### THE PROBLEM
Retype the listing exactly. Leave out the images.

### SOURCE DATA

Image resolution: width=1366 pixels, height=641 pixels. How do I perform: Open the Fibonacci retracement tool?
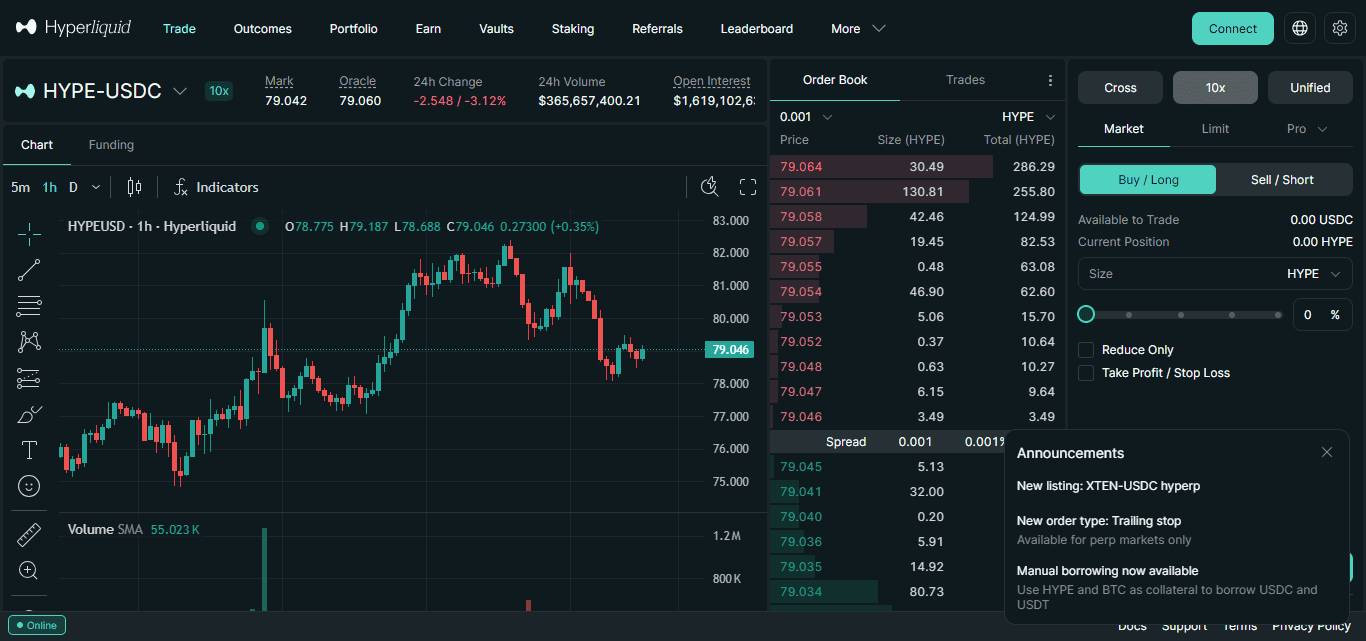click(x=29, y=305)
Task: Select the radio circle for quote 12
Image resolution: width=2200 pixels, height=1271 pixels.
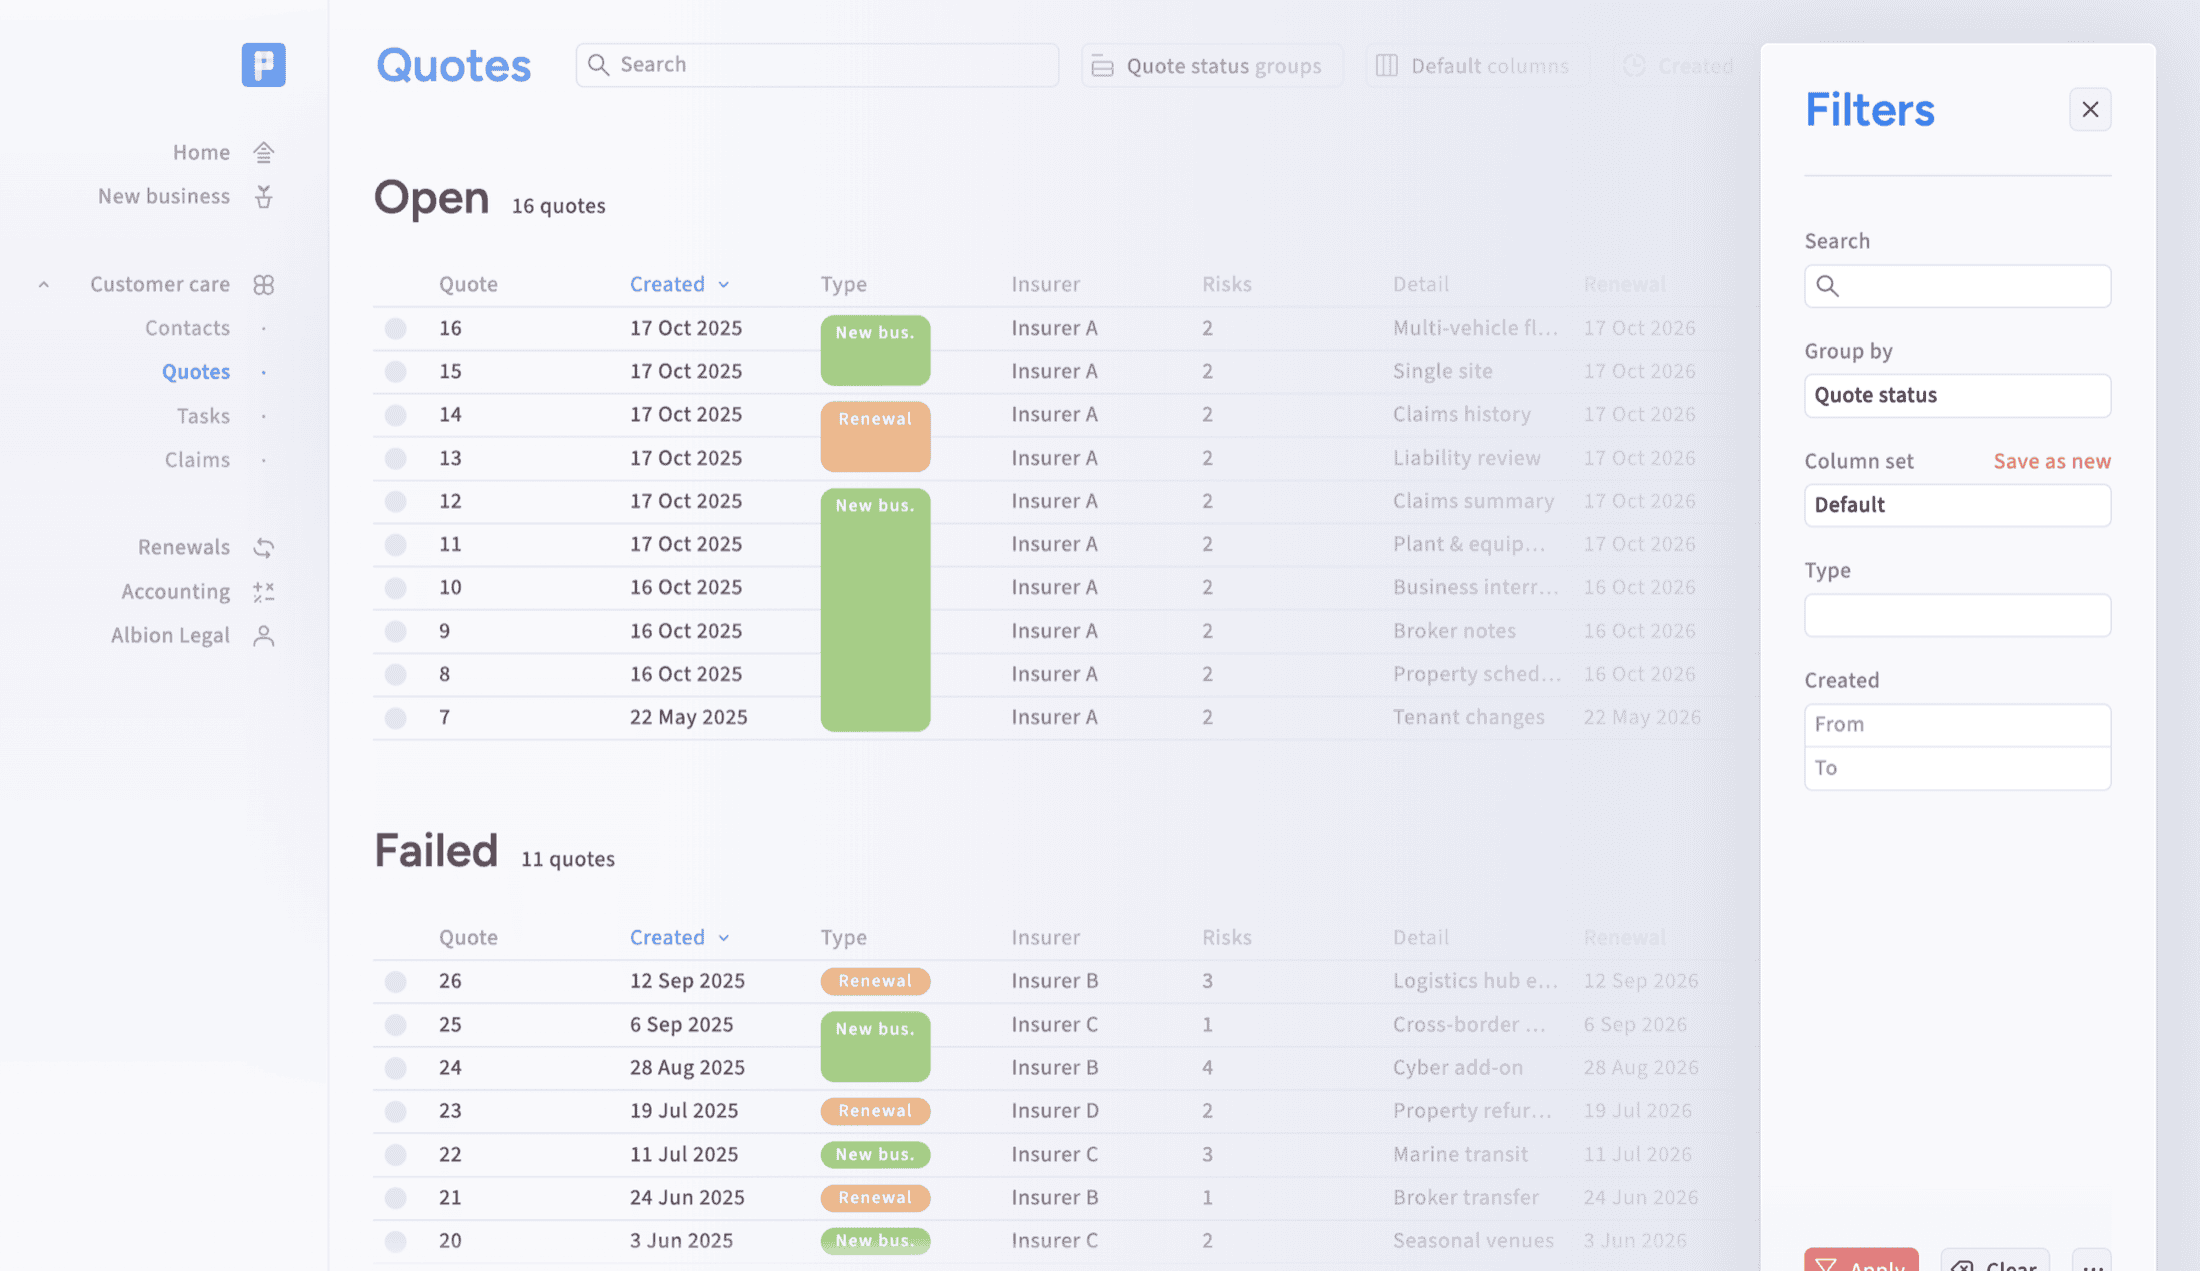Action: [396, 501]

### YOUR SOLUTION
Image resolution: width=1366 pixels, height=641 pixels. How do I perform: Open the Fibonacci retracement tool?
click(x=29, y=305)
Task: Select the radio circle for quote 12
Image resolution: width=2200 pixels, height=1271 pixels.
Action: [396, 501]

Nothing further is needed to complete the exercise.